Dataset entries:
/---

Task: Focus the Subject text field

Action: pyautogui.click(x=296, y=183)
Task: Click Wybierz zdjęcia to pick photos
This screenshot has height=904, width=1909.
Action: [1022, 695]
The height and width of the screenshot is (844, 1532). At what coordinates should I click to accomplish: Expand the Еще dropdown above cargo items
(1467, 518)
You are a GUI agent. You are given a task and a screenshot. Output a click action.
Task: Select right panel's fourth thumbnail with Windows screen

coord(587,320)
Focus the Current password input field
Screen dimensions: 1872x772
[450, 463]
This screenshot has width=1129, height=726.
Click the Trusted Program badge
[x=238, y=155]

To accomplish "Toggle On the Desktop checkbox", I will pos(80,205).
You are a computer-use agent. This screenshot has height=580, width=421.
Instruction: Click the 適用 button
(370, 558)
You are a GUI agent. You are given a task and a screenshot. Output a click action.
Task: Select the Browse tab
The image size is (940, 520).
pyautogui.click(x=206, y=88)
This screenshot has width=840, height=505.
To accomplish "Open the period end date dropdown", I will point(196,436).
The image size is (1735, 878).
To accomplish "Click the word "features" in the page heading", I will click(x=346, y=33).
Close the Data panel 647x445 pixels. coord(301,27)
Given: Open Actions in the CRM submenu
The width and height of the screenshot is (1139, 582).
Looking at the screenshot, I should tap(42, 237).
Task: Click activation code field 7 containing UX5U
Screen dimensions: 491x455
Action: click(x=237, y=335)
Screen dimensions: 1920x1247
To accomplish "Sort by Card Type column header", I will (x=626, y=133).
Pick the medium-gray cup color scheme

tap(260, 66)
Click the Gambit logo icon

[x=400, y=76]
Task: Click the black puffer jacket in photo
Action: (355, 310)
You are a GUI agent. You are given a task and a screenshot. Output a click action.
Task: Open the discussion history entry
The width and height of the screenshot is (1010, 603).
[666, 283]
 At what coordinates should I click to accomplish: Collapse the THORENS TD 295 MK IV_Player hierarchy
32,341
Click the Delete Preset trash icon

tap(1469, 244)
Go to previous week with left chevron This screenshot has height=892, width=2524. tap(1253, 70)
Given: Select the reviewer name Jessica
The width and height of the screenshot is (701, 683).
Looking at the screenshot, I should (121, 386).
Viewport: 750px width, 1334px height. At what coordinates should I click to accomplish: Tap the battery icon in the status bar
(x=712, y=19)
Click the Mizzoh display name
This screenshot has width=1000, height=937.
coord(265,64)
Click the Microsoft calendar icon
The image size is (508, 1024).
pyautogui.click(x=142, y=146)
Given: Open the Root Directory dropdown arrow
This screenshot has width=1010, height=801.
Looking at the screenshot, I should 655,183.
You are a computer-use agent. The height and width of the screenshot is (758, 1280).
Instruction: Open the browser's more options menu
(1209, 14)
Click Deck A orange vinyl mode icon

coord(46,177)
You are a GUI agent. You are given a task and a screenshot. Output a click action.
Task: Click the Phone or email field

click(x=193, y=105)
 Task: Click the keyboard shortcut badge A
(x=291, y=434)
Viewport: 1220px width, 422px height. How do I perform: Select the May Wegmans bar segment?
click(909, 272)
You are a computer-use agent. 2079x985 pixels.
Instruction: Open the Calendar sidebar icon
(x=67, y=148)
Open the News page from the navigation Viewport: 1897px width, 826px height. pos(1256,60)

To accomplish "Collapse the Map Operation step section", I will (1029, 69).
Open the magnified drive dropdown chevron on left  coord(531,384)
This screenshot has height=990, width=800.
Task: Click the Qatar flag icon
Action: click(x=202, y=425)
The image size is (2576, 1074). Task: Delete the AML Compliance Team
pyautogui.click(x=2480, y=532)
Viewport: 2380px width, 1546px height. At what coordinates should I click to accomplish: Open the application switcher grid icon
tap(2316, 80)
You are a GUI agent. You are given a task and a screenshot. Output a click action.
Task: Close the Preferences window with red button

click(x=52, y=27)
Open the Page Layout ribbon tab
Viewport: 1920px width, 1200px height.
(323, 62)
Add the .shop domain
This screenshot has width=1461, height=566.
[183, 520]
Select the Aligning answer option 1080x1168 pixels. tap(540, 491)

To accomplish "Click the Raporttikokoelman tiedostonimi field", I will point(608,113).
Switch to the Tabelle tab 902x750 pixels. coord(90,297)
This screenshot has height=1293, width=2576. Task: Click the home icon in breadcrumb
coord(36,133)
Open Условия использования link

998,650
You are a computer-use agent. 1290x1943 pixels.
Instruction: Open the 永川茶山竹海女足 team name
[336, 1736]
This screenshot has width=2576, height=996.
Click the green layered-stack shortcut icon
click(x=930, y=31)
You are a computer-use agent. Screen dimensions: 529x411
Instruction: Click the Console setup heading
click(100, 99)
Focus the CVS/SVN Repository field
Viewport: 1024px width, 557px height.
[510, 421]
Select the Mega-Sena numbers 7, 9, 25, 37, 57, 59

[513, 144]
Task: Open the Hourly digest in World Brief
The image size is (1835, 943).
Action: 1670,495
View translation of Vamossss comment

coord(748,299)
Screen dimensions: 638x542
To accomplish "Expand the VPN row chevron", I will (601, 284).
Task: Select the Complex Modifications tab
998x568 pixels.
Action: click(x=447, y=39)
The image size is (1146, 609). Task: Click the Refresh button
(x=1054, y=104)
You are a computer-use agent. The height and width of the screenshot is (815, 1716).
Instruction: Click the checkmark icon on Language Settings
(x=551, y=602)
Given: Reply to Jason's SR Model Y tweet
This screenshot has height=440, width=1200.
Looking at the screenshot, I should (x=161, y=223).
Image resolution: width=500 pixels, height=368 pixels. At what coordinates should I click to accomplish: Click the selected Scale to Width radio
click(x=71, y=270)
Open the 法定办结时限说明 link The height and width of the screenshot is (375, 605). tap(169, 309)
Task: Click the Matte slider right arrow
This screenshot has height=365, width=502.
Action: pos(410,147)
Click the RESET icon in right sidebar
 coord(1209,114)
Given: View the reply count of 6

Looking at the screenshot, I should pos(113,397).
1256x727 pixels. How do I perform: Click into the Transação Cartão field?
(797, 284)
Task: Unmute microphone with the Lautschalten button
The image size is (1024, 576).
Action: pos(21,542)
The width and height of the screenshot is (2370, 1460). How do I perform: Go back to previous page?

\---

Challenge =>
Copy the material word for word, from its first line up to and including the line that contains "Close the Data".

Result below =>
Task: Focus the Subject text field

Action: pyautogui.click(x=296, y=183)
Task: Click Wybierz zdjęcia to pick photos
This screenshot has height=904, width=1909.
Action: [1022, 695]
The height and width of the screenshot is (844, 1532). At what coordinates should I click to accomplish: Expand the Еще dropdown above cargo items
(1467, 518)
You are a GUI agent. You are given a task and a screenshot. Output a click action.
Task: Select right panel's fourth thumbnail with Windows screen

coord(587,320)
Focus the Current password input field
Screen dimensions: 1872x772
[450, 463]
This screenshot has width=1129, height=726.
Click the Trusted Program badge
[x=238, y=155]

To accomplish "Toggle On the Desktop checkbox", I will pos(80,205).
You are a computer-use agent. This screenshot has height=580, width=421.
Instruction: Click the 適用 button
(370, 558)
You are a GUI agent. You are given a task and a screenshot. Output a click action.
Task: Select the Browse tab
The image size is (940, 520).
pyautogui.click(x=206, y=88)
This screenshot has width=840, height=505.
To accomplish "Open the period end date dropdown", I will point(196,436).
The image size is (1735, 878).
To accomplish "Click the word "features" in the page heading", I will click(x=346, y=33).
Close the Data panel 647x445 pixels. coord(301,27)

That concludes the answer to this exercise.